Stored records
★ ★ ★

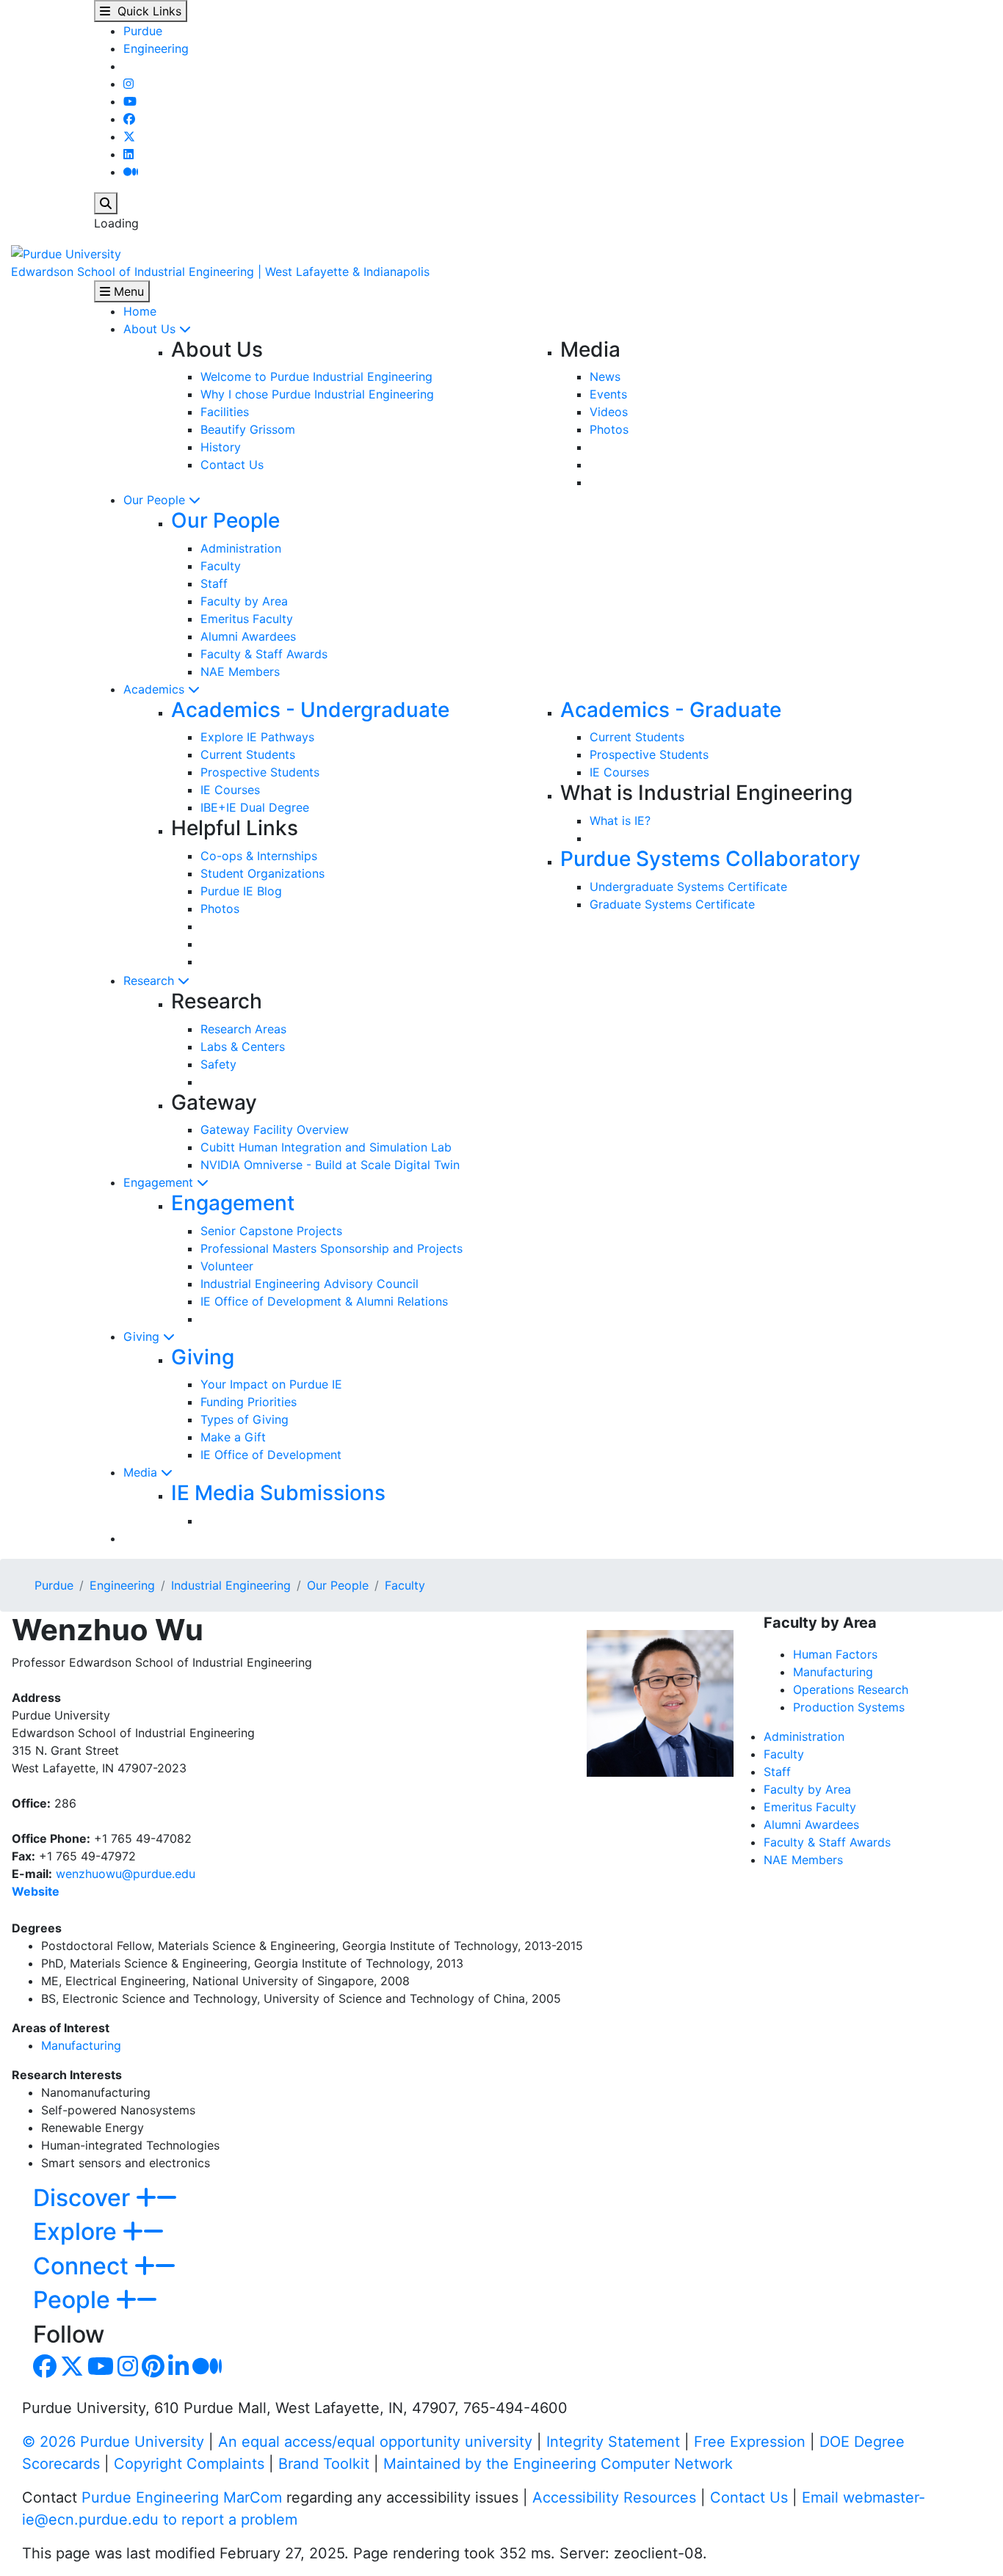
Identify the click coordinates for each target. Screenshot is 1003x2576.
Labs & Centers (242, 1046)
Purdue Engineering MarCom (182, 2497)
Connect (83, 2266)
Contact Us (232, 464)
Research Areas (243, 1029)
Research (150, 980)
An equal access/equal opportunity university (375, 2442)
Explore (78, 2231)
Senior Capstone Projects (271, 1230)
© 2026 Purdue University (113, 2442)
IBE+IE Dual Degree (254, 807)
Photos (609, 429)
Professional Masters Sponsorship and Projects (331, 1248)
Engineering (156, 48)
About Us (151, 328)
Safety (218, 1064)
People (74, 2299)
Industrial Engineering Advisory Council (309, 1283)
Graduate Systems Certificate (672, 904)
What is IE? (620, 820)
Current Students (247, 754)
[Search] (105, 203)
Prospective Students (259, 772)
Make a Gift (233, 1437)
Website (35, 1891)
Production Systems (849, 1707)
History (220, 447)
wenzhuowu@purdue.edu (125, 1873)
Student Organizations (262, 873)
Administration (240, 548)
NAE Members (240, 671)
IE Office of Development (270, 1454)
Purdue (142, 30)
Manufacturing (81, 2045)
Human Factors (835, 1654)
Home (139, 311)
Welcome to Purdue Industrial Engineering (316, 376)
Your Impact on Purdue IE (271, 1384)
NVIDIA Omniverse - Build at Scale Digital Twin (330, 1164)
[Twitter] (129, 136)
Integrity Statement (613, 2442)
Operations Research (850, 1689)
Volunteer (226, 1266)
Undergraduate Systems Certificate (688, 886)
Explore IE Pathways (257, 736)
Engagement (160, 1182)
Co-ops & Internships (258, 855)
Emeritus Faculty (246, 618)
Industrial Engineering (231, 1585)
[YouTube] (130, 101)
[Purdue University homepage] (66, 252)
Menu (127, 291)
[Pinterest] (153, 2370)
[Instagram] (128, 83)
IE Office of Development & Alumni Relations (324, 1301)
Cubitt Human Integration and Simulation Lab (326, 1147)
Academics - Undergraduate (310, 709)
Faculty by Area (244, 601)
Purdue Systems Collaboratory (710, 858)
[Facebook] (129, 119)
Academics (155, 689)
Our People (156, 499)
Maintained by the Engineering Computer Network (558, 2464)
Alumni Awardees (248, 636)
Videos (609, 411)
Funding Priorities (248, 1401)
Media (142, 1472)
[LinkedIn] (128, 154)
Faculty (220, 566)
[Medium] (130, 171)
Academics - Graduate (670, 709)
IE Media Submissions (278, 1492)
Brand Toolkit (323, 2464)
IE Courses (230, 789)
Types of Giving (244, 1419)
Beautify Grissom (247, 429)
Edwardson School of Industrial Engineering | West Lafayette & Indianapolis (220, 271)
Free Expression (749, 2442)
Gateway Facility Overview (274, 1129)
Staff (214, 583)
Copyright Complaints (189, 2464)
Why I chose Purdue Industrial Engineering (317, 394)
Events (608, 394)
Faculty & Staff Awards (263, 654)
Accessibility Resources (614, 2497)
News (605, 376)
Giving (143, 1336)
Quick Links (145, 11)
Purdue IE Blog (241, 891)
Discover (84, 2197)
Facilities (224, 411)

★ ★ ★

● **Instructions for the task**: Restate word for word every line from the top of the entries above to the line with "An equal access/equal", inclusive, and skip any pictures.

● **Your solution**:
Identify the click coordinates for each target. Screenshot is 1003x2576.
Labs & Centers (242, 1046)
Purdue Engineering MarCom (182, 2497)
Connect (83, 2266)
Contact Us (232, 464)
Research Areas (243, 1029)
Research (150, 980)
An equal access/equal opportunity university (375, 2442)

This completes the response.